En 2019, il demande que les heures non travaillées en raison du déménagement d’un atelier soient rémunérées. Deux mois plus tard, il écope d’un avertissement de la direction pour avoir livré deux pièces défectueuses.
«J’ai raté deux pièces, mais cela n’était pas intentionnel. Tout le monde peut faire des erreurs, d’autant plus que j’avais été félicité lors de la dernière évaluation de mon travail sur les six premiers mois de 2019», explique-t-il. Précédemment, le délégué syndical avait déjà reçu un autre avertissement en février 2018 pour ses activités syndicales. La direction avait dû le retirer un mois plus tard suite à l’intervention du syndicat UNIA. Mais la cabale était lancée.

Viré pour syndicalisme

Pour les syndicats comme Unia, ces accusations servaient surtout à cacher le motif antisyndical du licenciement. «A la veille de la négociation du renouvellement de la convention collective de l’horlogerie, ce licenciement constitue une attaque frontale contre le statut de délégué syndical, la liberté syndicale et notre capacité en tant que travailleurs de nous organiser. Chaque fois qu’un délégué syndical est licencié pour son activité, la défense de nos droits et de nos conditions de travail s’affaiblit lourdement au profit du patronat», relevait ainsi l’appel à la manifestation du 8 juillet 2019 devant le siège de l’entreprise.
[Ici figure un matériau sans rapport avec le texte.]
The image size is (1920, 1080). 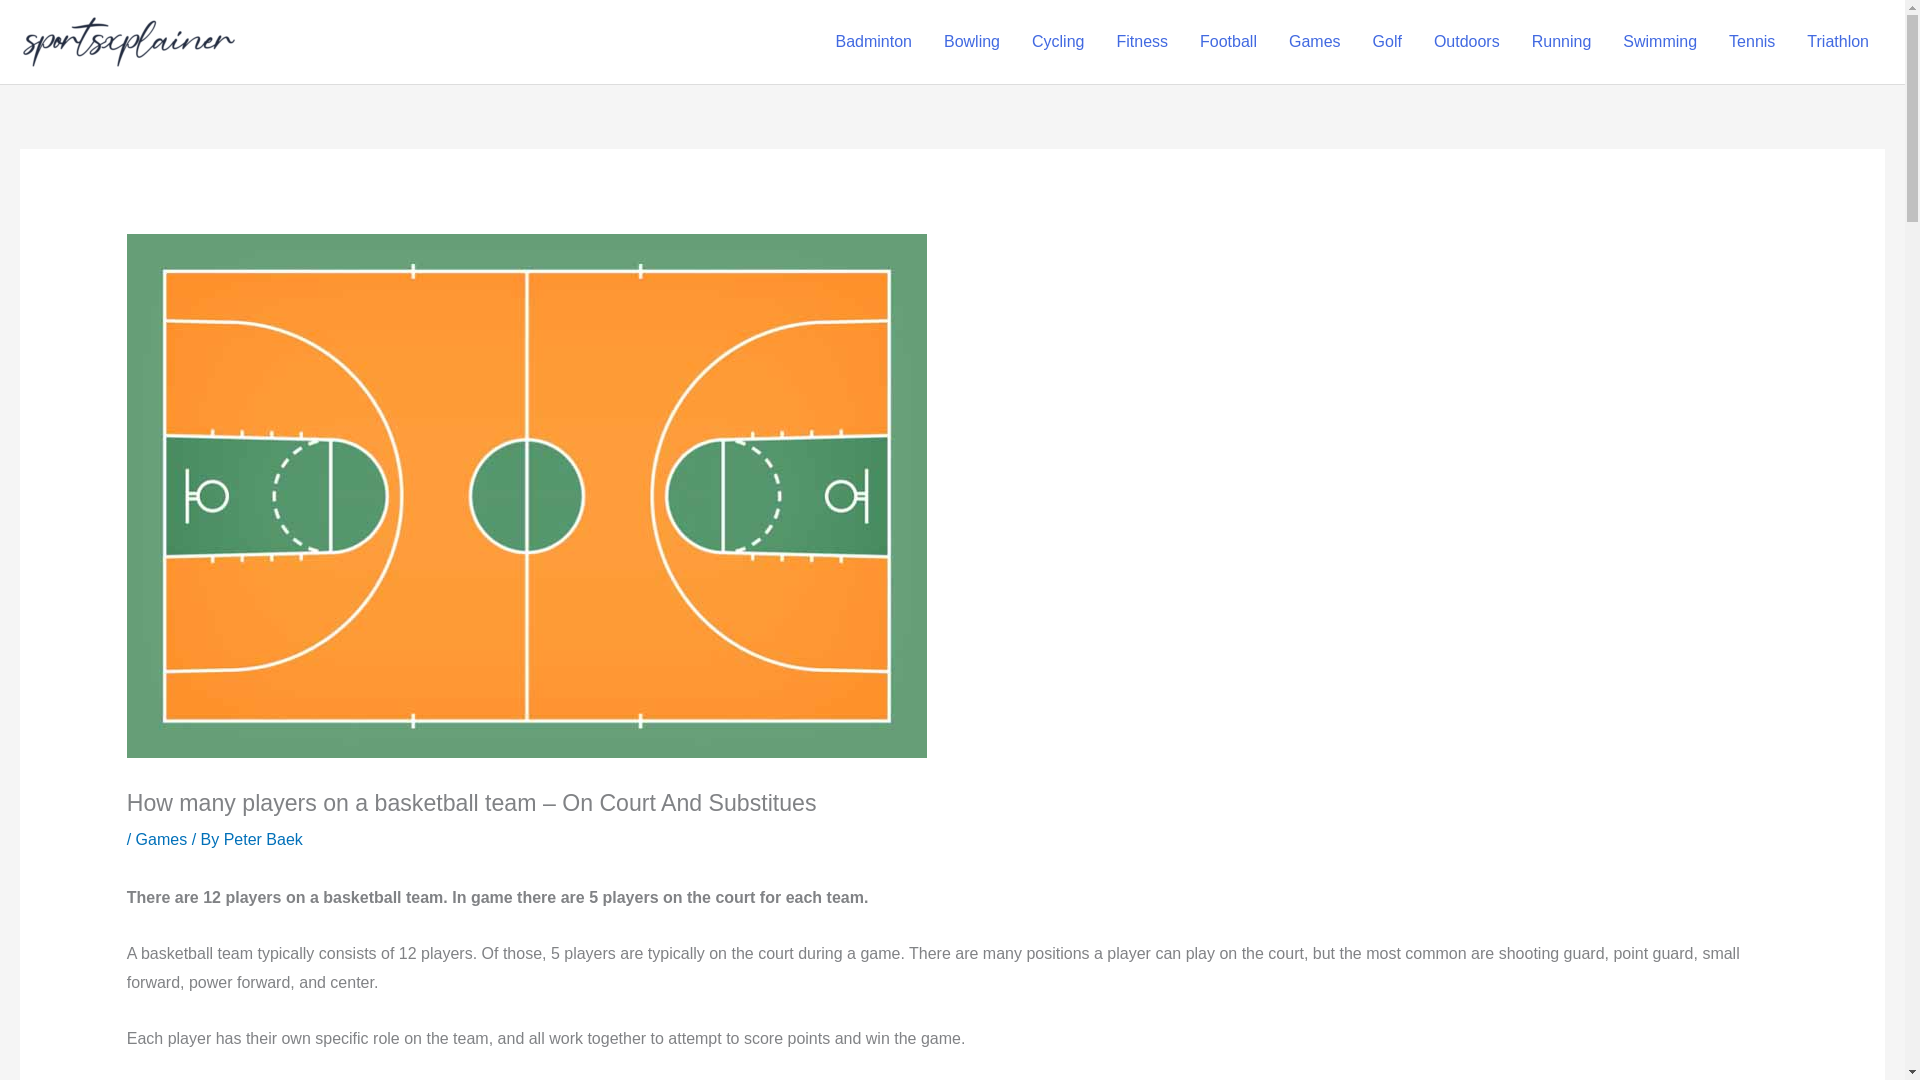 What do you see at coordinates (264, 838) in the screenshot?
I see `View all posts by Peter Baek` at bounding box center [264, 838].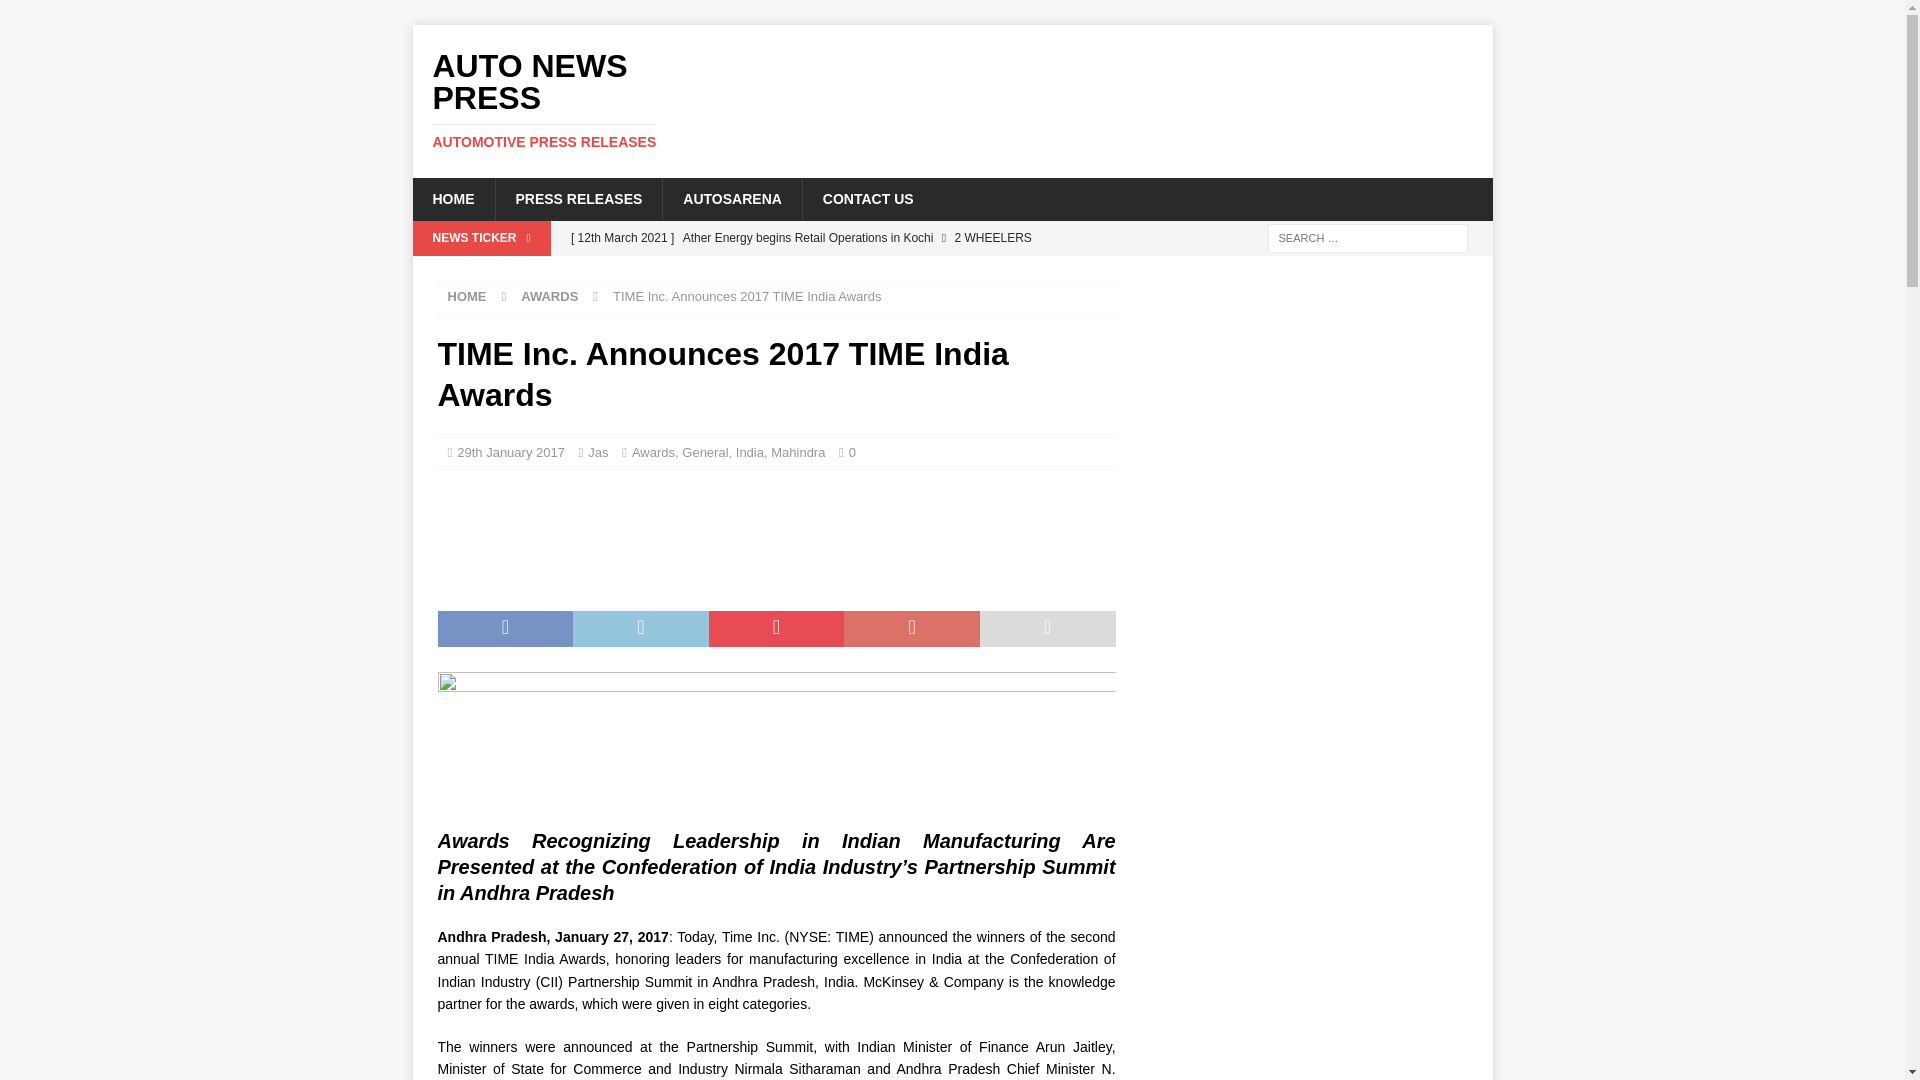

A cette occasion, plus de cent personnes ont réclamé la réintégration de Mikael Béday. «La direction avait interdit aux collègues de la boîte de sortir et de parler aux journalistes sous peine d’être licencié sur-le-champ, nous voyons ici tout le respect que porte l’entreprise pour les syndicats et les travailleurs», se souvient-il.
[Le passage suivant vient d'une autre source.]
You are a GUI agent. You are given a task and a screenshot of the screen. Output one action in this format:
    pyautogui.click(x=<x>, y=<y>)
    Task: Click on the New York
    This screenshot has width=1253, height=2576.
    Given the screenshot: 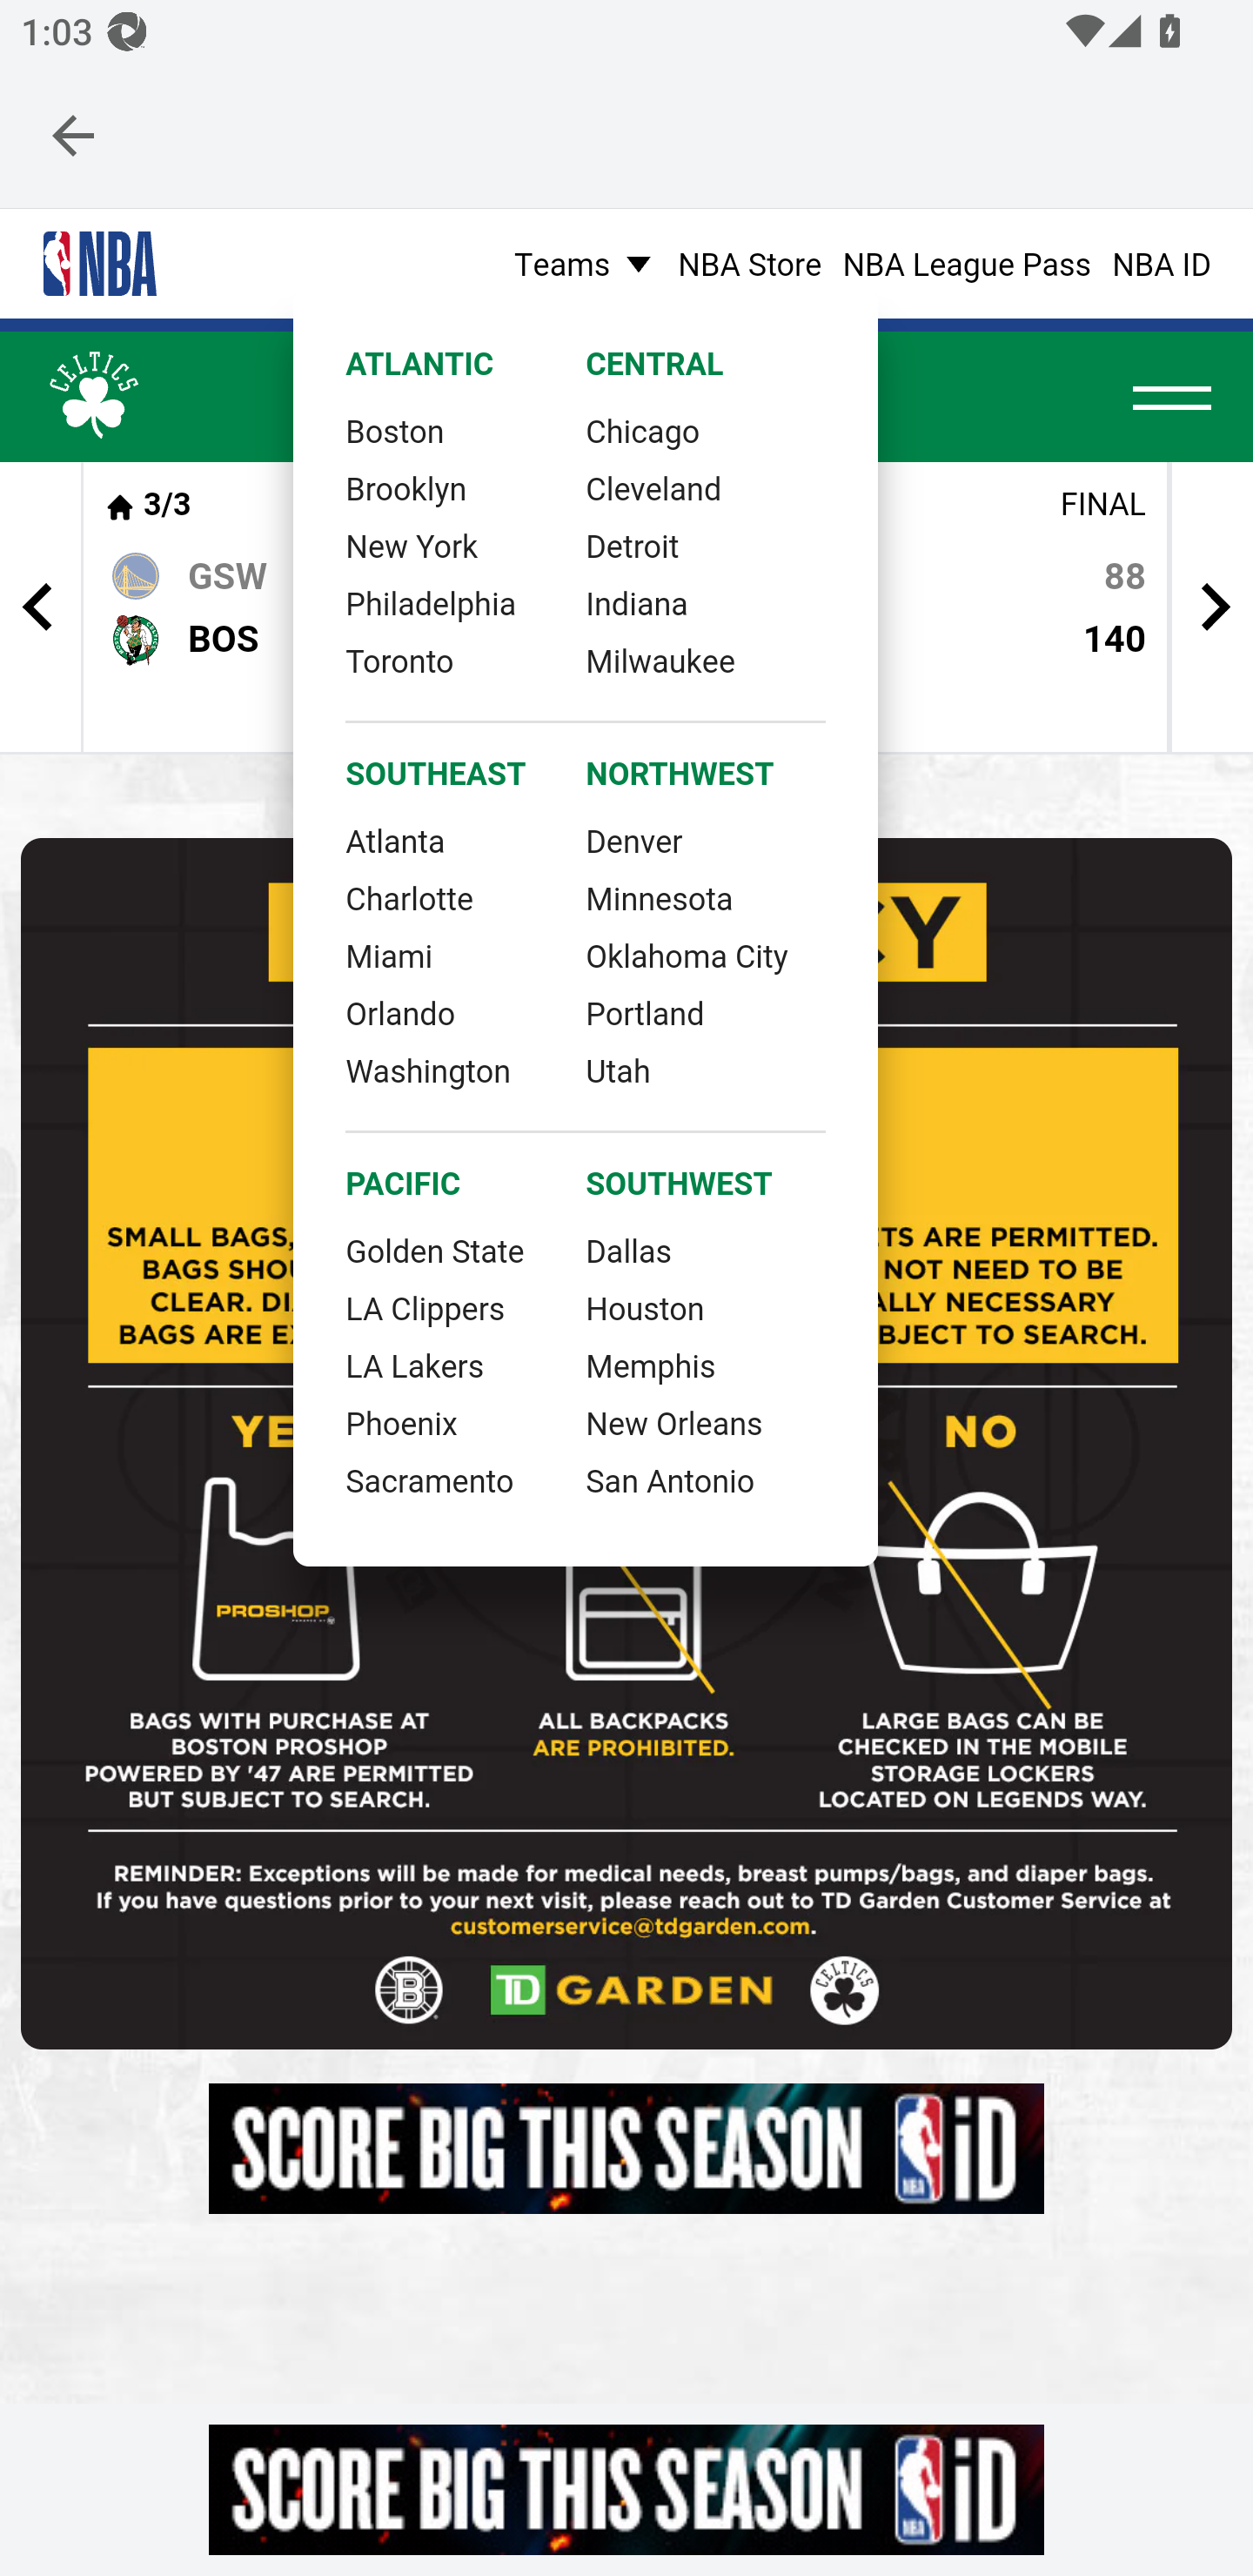 What is the action you would take?
    pyautogui.click(x=412, y=545)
Reconversion et protection adéquate

Mais de réintégration, aucune. «J’ai dû arrêter mon métier, parce que j’étais blacklisté. Je suis reparti dans une formation d’éducateur, à mes frais. Ce qui m’a causé des difficultés financières. Elles ont été surpassées grâce à l’aide de ma famille», souligne-t-il. Une reconversion menée sans regret au vu de la détérioration des conditions de travail dans le secteur horloger. «L’horlogerie est marquée par une forte intensité de travail. Celui-ci est de plus en plus séquencé et tributaire des machines, alors qu’avant on réalisait une montre de A à Z. La production est amplifiée, mais les salaires stagnent. Dans les ateliers, tout le monde a ses écouteurs et il est interdit de parler. Petite anecdote, nous devons même badger pour aller aux toilettes! Je connais beaucoup de personnes diplômées, qui ont arrêté le métier», souligne-t-il. Et la crise du Covid-19, qui plombe les ventes à l’international, ne devrait pas améliorer les choses.

«Bien que le Suisse ait ratifié la Convention 98 de l’Organisation internationale du travail (OIT), stipulant que les travailleurs doivent bénéficier d’une protection adéquate contre tous actes de discrimination tendant à porter atteinte à la liberté syndicale en matière d’emploi, on est encore loin du compte. Ma démarche aux prud’hommes ainsi que tout autre combat pour la défense des libertés syndicales doivent imposer que la Suisse respecte les conventions de l’OIT. Et cela ne peut se faire que par la mobilisation des travailleurs pour créer un véritable rapport de force», conclut-il.